I realised that this is my life and somehow I have to find the beauty in it, buried beneath the brokenness. To see where the light breaks through the cracks in my heart. I think there’s some pain you have to live with, an ache that tells you where the wound is. That reminds you that you have to handle yourself with care.

There’s a fragility in the spring flowers, that spend most of the year buried and preparing, only to burst forth for a few short weeks. Some seasons may seem fleeting but they’ll come again. Happiness can be something that flitters away the more you try to focus on it. Instead of trying to ‘be happy’ sometimes we have to simply be. To sit with both the heavy and the light, looking for the light that casts the shadows. Accepting the imperfections in ourselves as well as others.

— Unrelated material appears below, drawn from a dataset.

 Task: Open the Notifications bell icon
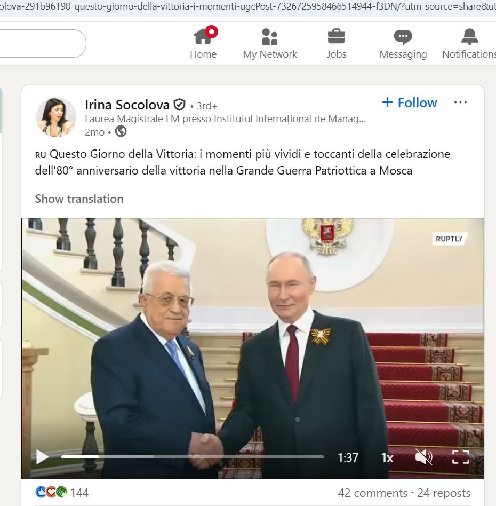469,36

Life isn’t black or white, it can never be wholly good or wholly bad. Each day will be a mixture of the two. Some situations will even be too complicated to classify. There can be sparks of joy even on the darkest days. And does that make it worth it? Can you hold on for those sparks? Can we let ourselves experience them alongside the darkness, allowing them to spur us on? Can we make that enough?

There are 10,080 minutes in a week. And it’s true that last week some of those minutes contained tears, disappointment, frustration, pain and despair. But there was also time spent laughing with friends, moments where I solved some problem at work, an afternoon spent cuddling my friends’ newborn, the simple warmth of the sun on my skin. I can’t deny that depression, anxiety and anorexia are a part of my reality, unwelcome houseguests in my brain. But there’s far more to my life than these diagnoses. They don’t get to be the leading actors in my story.

There’s much that I don’t understand and maybe never will. There are big questions I don’t think I’ll get the answers to. There’s some uncertainty that you have to learn to carry. There’s much that we simply cannot wrap our heads around. It’s the act of asking those questions that makes us human, part of a journey we are all on.

And you can bring light to another’s life even if you lack it yourself. We can’t see who we are to others, unable to step back and see the tapestry being woven, our threads intertwined with countless others. We will never be able to grasp the unique and precious things we bring to this world. No matter what it feels like, we are meant to be here. Meant to do our best with the time given to us. To walk through the valleys and mountains until we’re called home.

I am not where I want to be, I’m not sure I will ever be. But maybe there can be purpose in the journey, in the travelling onwards, embracing the good and allowing God to redeem the bad. I am here. Still breathing, each breath a reminder of the storms I’ve weathered, of the simple defiant act of enduring. Even on the weariest of days I believe there will always be strength enough for this: to keep showing up for each new day. To continue looking for those sparks of joy. In time our roots will delve through the dry arid dirt and find water once more.

The Spirit of the Sovereign Lord is on me, because the Lord has anointed me to proclaim good news to the poor. He has sent me to bind up the brokenhearted, to proclaim freedom for the captives and release from darkness for the prisoners, to proclaim the year of the Lord’s favour and the day of vengeance of our God, to comfort all who mourn, and provide for those who grieve in Zion- to bestow on them a crown of beauty instead of ashes, the oil of joy instead of mourning, and a garment of praise instead of a spirit of despair. They will be called oaks of righteousness, a planting of the Lord for the display of his splendor.’